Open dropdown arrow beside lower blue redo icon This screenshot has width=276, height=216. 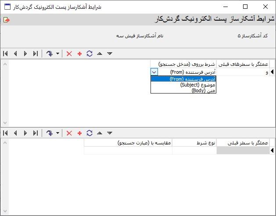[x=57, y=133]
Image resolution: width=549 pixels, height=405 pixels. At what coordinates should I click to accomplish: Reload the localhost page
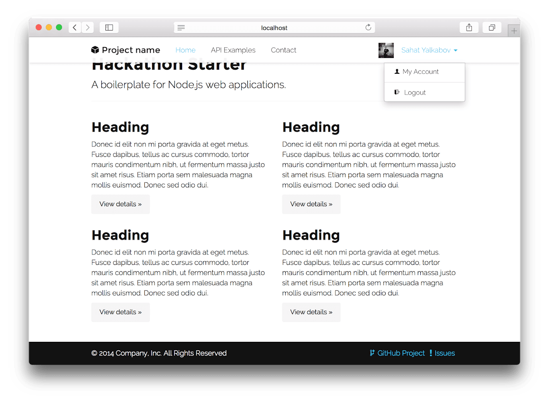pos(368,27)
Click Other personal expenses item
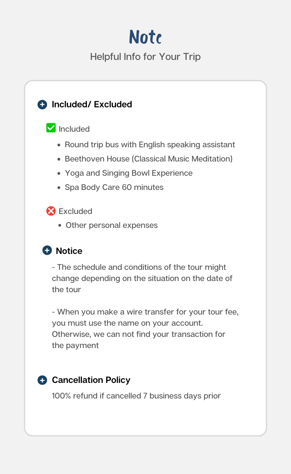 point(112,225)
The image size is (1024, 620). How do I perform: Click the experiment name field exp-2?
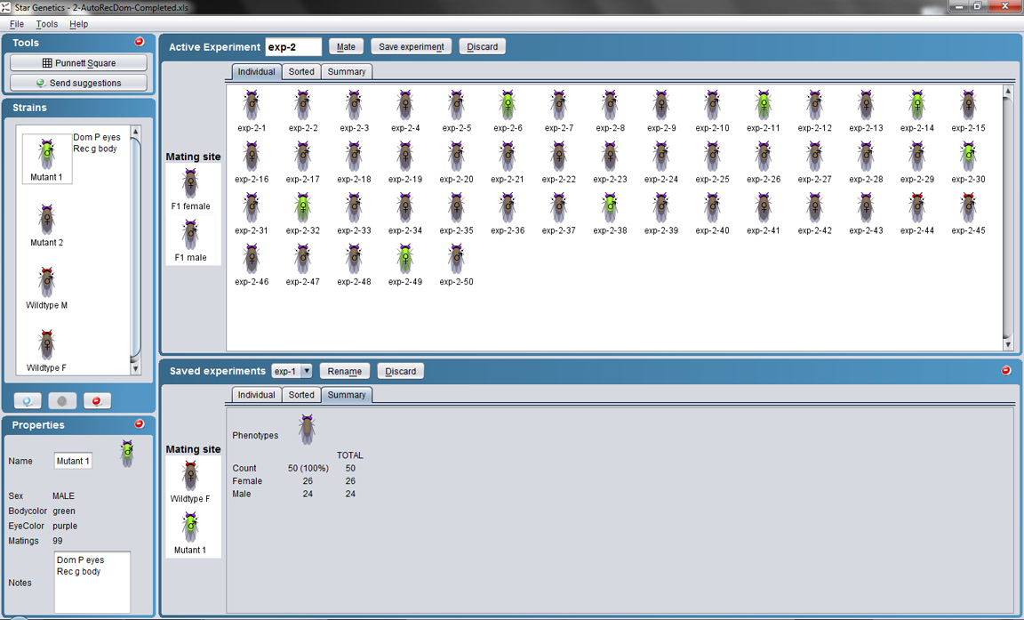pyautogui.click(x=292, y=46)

**EXERCISE DESCRIPTION**
Each line from the one with "The image size" to the end of the material needs to be output word for word, with no picture included.

**WRITTEN SOLUTION**
The image size is (1024, 620). How do I perform: Click the experiment name field exp-2?
pyautogui.click(x=292, y=46)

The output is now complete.